▶ What is needed
Write the next part of the article below on parents' phone use while driving, beginning right after its final sentence.

▶ Extracted text
-- Opening Marker --

Most parents — whether they’re millennials or older — use their phones while driving, according to a survey published this week. Nearly 70 percent of the parents questioned in the study said they had read a text message while driving within the previous month, and more than half had written one while behind the wheel.

Researchers at the Center for Surgery and Public Health at Brigham and Women’s Hospital in Boston wondered whether millennial parents, age 22 to 37, had different texting and driving habits from older Americans with children. The study of 435 parents showed that cell phone use while driving remains a problem for parents across generational lines.

“Sometimes it’s studied as a problem of teenage drivers or presumably ‘dangerous’ drivers, and what you see is that actually, if you look at parents, even nonmillennial parents, most people are doing this at least some of the time,” said Regan Bergmark, one of the authors of the research letter.

Distracted driving is seen as “a potential underlying cause” of traffic fatalities, said the research letter, published Monday by JAMA Pediatrics, a journal of the American Medical Association.

54 percent

of parents said they believe you can never safely text and drive

>>> Read more: Can kids stop their parents from driving distracted? Philly advocate aims to bring lessons to schools

Most Americans say you shouldn’t ever use a phone while driving, but most also say they engage in some type of unsafe driving behavior, according to polls by AAA. Today, people not only talk and text on their phones but increasingly take video, use social media, or write email.

Fifty-four percent of parents said they believe you can never safely text and drive; 46 percent said they thought it was OK rarely, some of the time, most of the time, or always.

Experts agree that it is always dangerous: Looking down at your phone for five seconds while going 55 mph is the same as driving the length of a football field without looking.

“People generally know that this is not a safe behavior,” Bergmark said. “This is not just an issue of educating people that distracted driving is dangerous; it is much more an issue of actually finding a solution people find acceptable. Like we’re supposed to be reachable, right, all the time, ... and yet that is not how to be a safe driver.”

54 percent

of parents had written a text while driving in the last 30 days

More millennial parents than parents over 37 said they read texts in the car, but both groups reported writing texts with equal frequency.

-- Closing Marker --

▶ Excerpted records
-- Opening Marker --

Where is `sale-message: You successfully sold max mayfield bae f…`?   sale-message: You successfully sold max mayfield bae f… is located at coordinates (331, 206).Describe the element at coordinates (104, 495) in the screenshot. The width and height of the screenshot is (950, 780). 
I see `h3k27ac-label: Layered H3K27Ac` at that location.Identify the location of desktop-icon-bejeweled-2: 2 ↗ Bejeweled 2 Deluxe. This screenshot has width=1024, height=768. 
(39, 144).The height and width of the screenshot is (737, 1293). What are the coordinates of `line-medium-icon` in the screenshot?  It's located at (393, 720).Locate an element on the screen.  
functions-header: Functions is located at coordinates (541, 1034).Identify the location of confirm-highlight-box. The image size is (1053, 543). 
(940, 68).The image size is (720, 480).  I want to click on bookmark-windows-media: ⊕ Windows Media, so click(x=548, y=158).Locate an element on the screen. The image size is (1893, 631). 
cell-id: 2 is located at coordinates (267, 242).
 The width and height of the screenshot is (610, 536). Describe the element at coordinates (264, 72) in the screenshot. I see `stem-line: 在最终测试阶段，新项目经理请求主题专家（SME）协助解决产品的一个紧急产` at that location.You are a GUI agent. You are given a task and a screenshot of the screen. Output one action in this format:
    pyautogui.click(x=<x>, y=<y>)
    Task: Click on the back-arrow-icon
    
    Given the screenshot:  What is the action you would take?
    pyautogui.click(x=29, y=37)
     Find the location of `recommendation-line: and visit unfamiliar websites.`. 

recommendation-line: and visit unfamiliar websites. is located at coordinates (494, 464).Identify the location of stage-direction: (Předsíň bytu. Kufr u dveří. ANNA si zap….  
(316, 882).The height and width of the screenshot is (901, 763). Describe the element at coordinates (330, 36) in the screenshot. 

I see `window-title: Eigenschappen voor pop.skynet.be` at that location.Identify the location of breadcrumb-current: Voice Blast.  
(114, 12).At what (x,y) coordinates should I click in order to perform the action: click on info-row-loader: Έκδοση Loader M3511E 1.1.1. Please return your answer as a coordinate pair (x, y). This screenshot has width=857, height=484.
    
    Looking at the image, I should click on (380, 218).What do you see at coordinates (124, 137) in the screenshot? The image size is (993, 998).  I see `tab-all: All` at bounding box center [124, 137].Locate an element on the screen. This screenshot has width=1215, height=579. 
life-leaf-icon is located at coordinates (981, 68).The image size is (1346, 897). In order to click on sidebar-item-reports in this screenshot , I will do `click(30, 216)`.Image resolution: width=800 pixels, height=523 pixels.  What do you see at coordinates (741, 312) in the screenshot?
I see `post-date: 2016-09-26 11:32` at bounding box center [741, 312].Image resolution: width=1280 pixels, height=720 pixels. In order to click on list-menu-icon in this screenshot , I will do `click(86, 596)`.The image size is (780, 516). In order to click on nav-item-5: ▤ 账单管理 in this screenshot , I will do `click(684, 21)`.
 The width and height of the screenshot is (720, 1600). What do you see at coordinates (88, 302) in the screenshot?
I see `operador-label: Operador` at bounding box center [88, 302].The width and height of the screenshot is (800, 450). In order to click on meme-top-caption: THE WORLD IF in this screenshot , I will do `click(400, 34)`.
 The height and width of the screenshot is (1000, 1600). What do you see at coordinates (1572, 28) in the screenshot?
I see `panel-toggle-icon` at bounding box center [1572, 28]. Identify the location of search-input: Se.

-- Closing Marker --

▶ Task response
But two-thirds of parents said they use their phones less when their kids are in the car, and more than half said they are safer drivers in general if their children are passengers.

One Philadelphia-area safety advocate is looking to harness kids’ power to curb adults’ risky behavior: Joel Feldman, a Delaware County man who founded endDD.org after his daughter was killed by a driver using a GPS in Ocean City, N.J., in 2009, is working with Safe Roads Alliance head Emily Stein to create an elementary school teaching unit about distracted driving.

67 percent

of parents said they use their phones less when their kids are in the car

They believe that kids could help break parents of the habit of using their phones in the car by reminding them to drive safely. They hope to launch their curriculum, free to teachers online, in January.

Other prevention tools include phone-locking apps and intervention from doctors. Just 22 percent of parents said a pediatrician or nurse had asked them about texting and driving, and one-quarter of the parents said they used an app or phone feature aimed at reducing distracted driving.

Those tools — like the iPhone’s “Do Not Disturb While Driving” mode — have been found to reduce how often users pick up the phone in the car.

“It’s really an opportunity to prevent real tragedies from happening,” Bergmark said. “I hope that when people read this, they actually go to the trouble of downloading an app ... to prevent texting and driving, or turning on their iPhone ‘do not disturb’ [mode] while driving."